** PASSAGE **
◆ ◆ ◆ ◆ ◆ ◆ ◆

Another option is to string-join the sequences via a unique character, then do a straightforward string diff. The XSLT function tan:diff() is efficient and results in high quality. You would then need to do some post-processing on the results to get your integer pairs. But presumably you're getting those integer pairs not as an end in itself but as a means to some other task, and the output of tan:diff() may get you there quicker. You might also be able to skip what I presume is a preprocess of turning two strings into two sequences of tokenized strings. tan:diff() is written in XSLT, not XQuery, but you should be able to use fn:transform(). Code: https://textalign.net/ Background: https://www.balisage.net/Proceedings/vol26/html/Kalvesmaki01/BalisageVol26-K... Best wishes, Joel On 2026-02-12 07:21, Graydon Saunders via BaseX-Talk wrote:
Thank you! I can foresee some brain stretching in my future.
And yes, just two sequences of text, and what should be very similar text. (I'm trying to write tests for a conversion process.)
-- Graydon
On Thu, Feb 12, 2026, at 07:12, David Birnbaum wrote:
With just two sequences you can use Needleman-Wunsch. It’s a dynamic programming algorithm that provides an optimal alignment (good thing, although there may be more than one optimal alignment), but it doesn’t scale well (not good thing). I describe an XSLT 3.0 implementation in my 2020 XMLPrague paper at
https://archive.xmlprague.cz/2020/files/xmlprague-2020-proceedings.pdf
Your question doesn’t clarify whether you’re looking for index numbers in the alignment (where a word in one input might be matched by a gap in the other) or in the inputs (where aligned words share a position in the alignment but may have different positions in the inputs). For either of those interpretations, though, a solution will begin by finding an alignment.

◆ ◆ ◆ ◆ ◆ ◆ ◆

(Stored data)
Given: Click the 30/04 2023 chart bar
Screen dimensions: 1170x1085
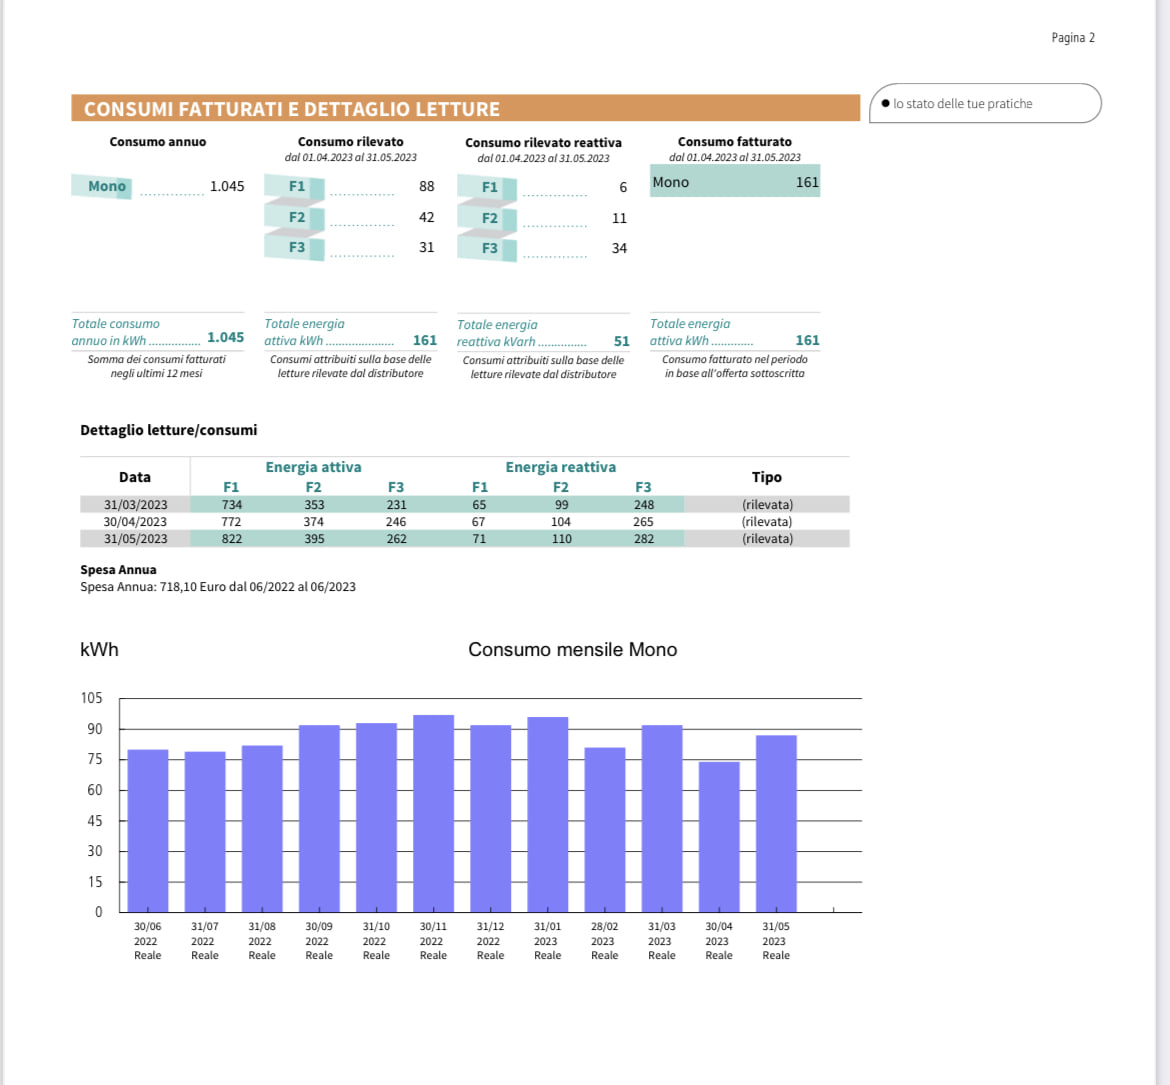Looking at the screenshot, I should [719, 837].
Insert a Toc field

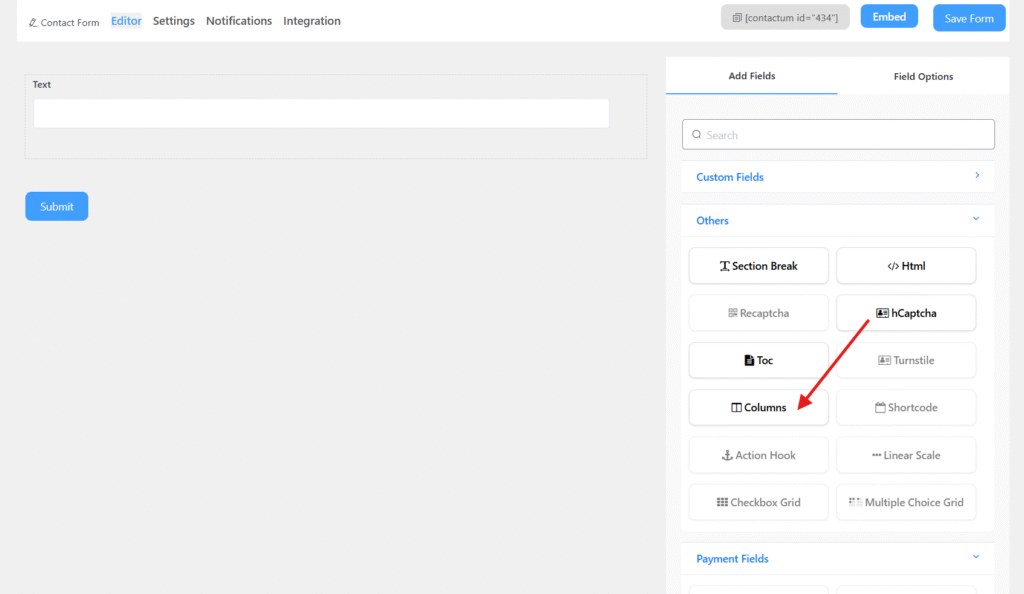(758, 360)
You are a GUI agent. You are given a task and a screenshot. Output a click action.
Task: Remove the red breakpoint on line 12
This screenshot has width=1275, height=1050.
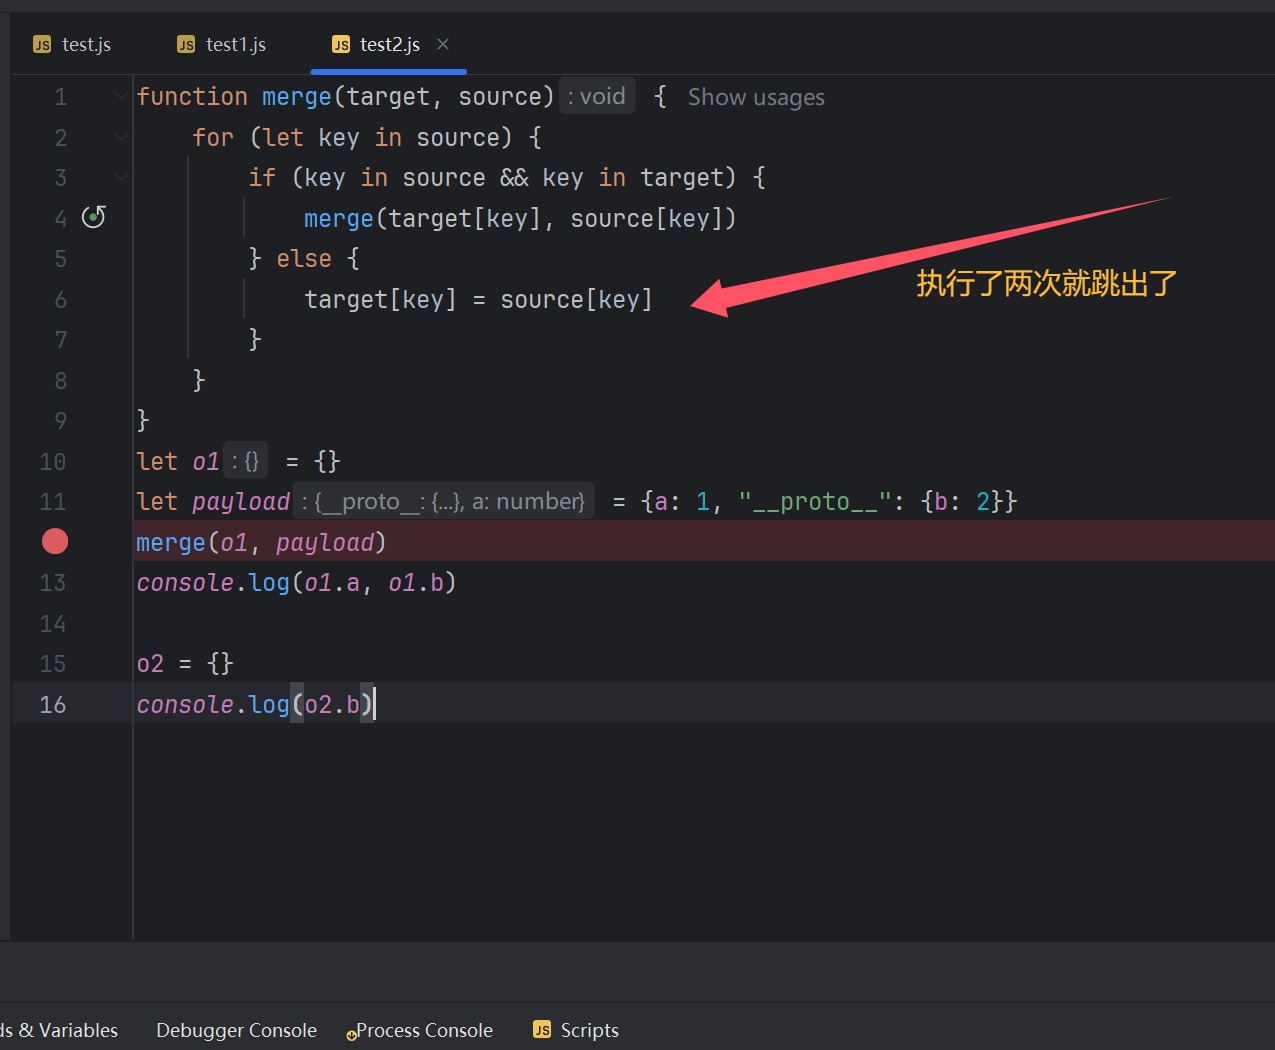[x=55, y=542]
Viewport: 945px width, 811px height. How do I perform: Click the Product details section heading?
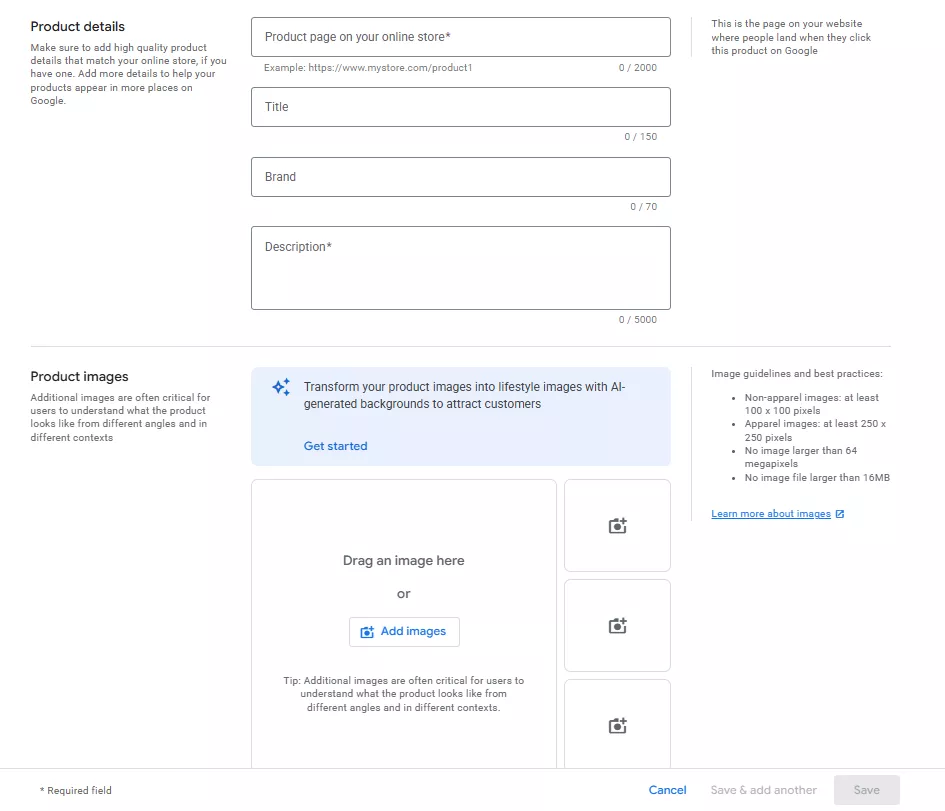click(x=77, y=26)
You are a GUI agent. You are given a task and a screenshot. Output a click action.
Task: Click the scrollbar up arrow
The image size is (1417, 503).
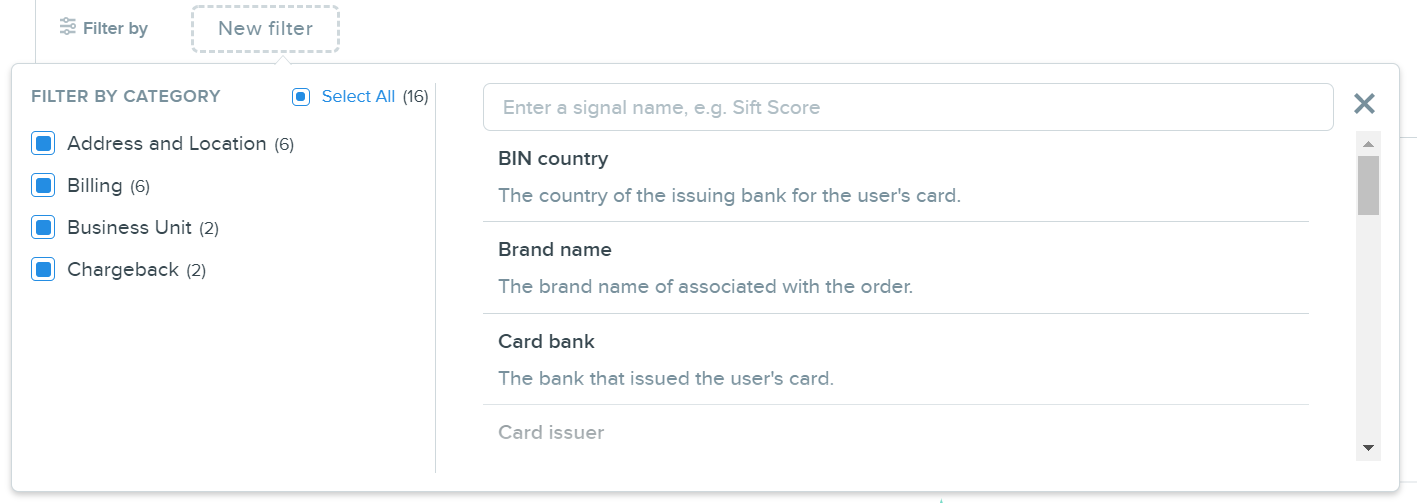click(1368, 144)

◆ ◆ ◆ ◆ ◆ ◆ ◆

** INSTRUCTIONS **
1 - In the email thread about aligning text sequences, what drawback of Needleman-Wunsch is mentioned?
2 - Pick up the email thread about aligning text sequences after its final sentence and continue it.

** ANSWERS GIVEN **
1 - It doesn't scale well.

2 -
David J. Birnbaum djbpitt@gmail.com
On Feb 11, 2026, at 9:41 PM, Graydon Saunders <graydonish@fastmail.com> wrote:
Hello!
If I have two (fairly long) sequences of text, ('The', 'words', 'are', 'sequence', 'members') and I want all the index numbers of matching pairs despite the sequences only mostly matching (so a word, or several words, can be missing from sequence A or sequence B), is there an established algorithm for doing this?
(If I search on "aligning sequences" I get bioinformatics about gene sequences; if I search on "aligning text" I get typography.)